Say a hobbyist wanting to have a general (but still detailed) idea of the parameters needed to keep a certain plant collected for “banking” purposes, then a good hobby level will do.
I was using lab grade tests supplied by the Ministry of Natural Resources in Ontario for the testing they had contracted me for. I was doing testing on certain waterways over a period of 6 months.
Since some of these systems fed into our municipal water supply I was curious as to what the general readings were before and after treatment. I also wanted to use my home aquarium equipment to ensure consistency between testing at home and in the field.
I originally used one brand and noticed that it was quite different in some cases to my field kit. In and of itself these would not always be an issue as some calibration can be expected at times. However, this one brand, in particular, was giving vastly different results. At times it was conflicting with itself and giving back to back different readings as well as not being internally consistent in the margin of error.

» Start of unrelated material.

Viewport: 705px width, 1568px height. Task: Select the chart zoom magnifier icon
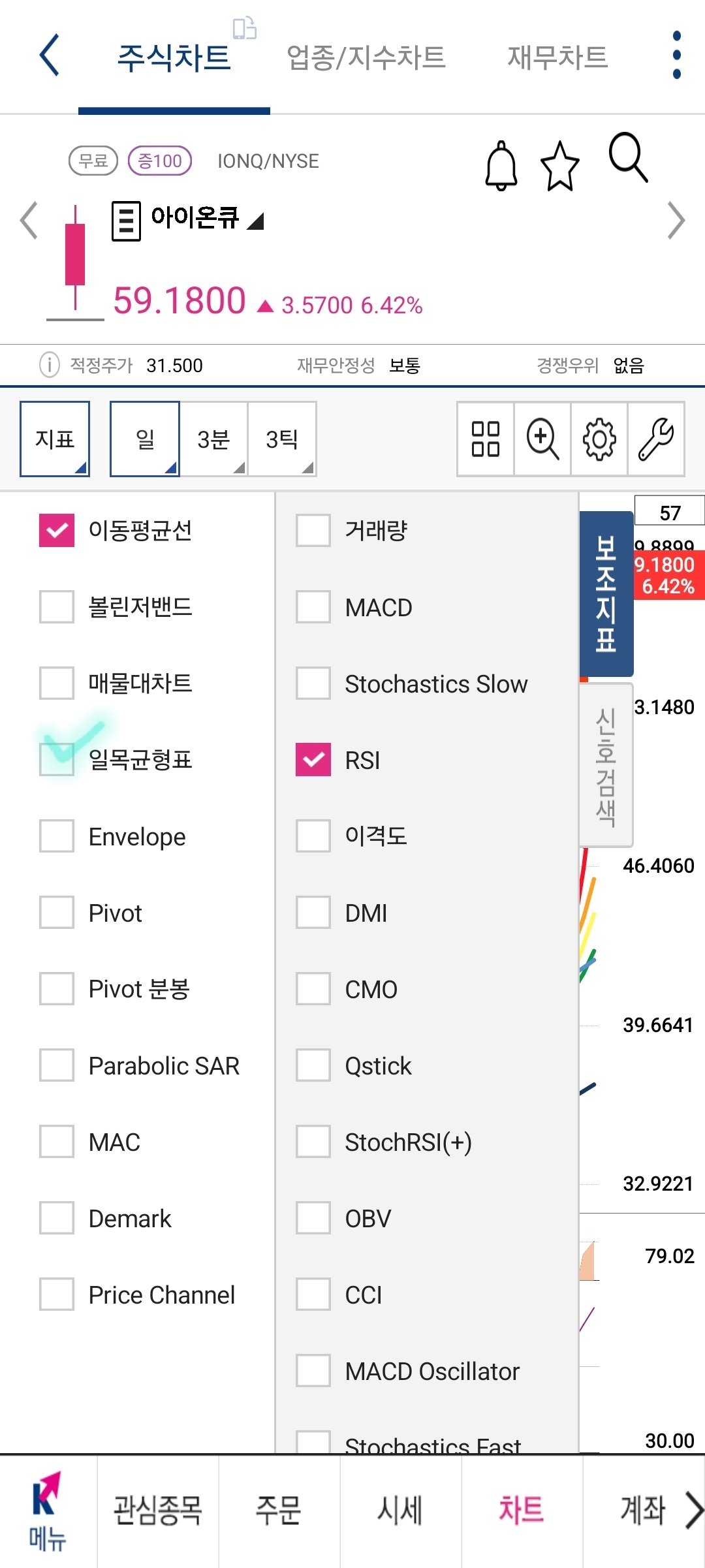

This led me to question if the kit was bad as it was maybe a year old or so. I went and purchased another one and also grabbed 3 other tests. Another brand showed the test strips were vague and off. Another kit was nearly unresponsive for small ppm. The new replacement of the first inaccurate kit was just as inconsistent as the old.
The Nutrafin was bang on. It was a negligible variance from the field kit the Ministry of Natural Resources used to the point that calibration was not even needed.
To calibrate the kits it is a matter of noting the deviation and adjusting from there. For example, control your source first. Test a ph solution on water you know is neutral, if your test says 0.5 off then you know all your other tests will also be off by that value, etc.
As far as testing goes. Take multiple samples from multiple locations over multiple weeks, months, and seasons preferably. Make note of not just relevant data sets but also geology, soil and rock composition, other flora and possible fauna.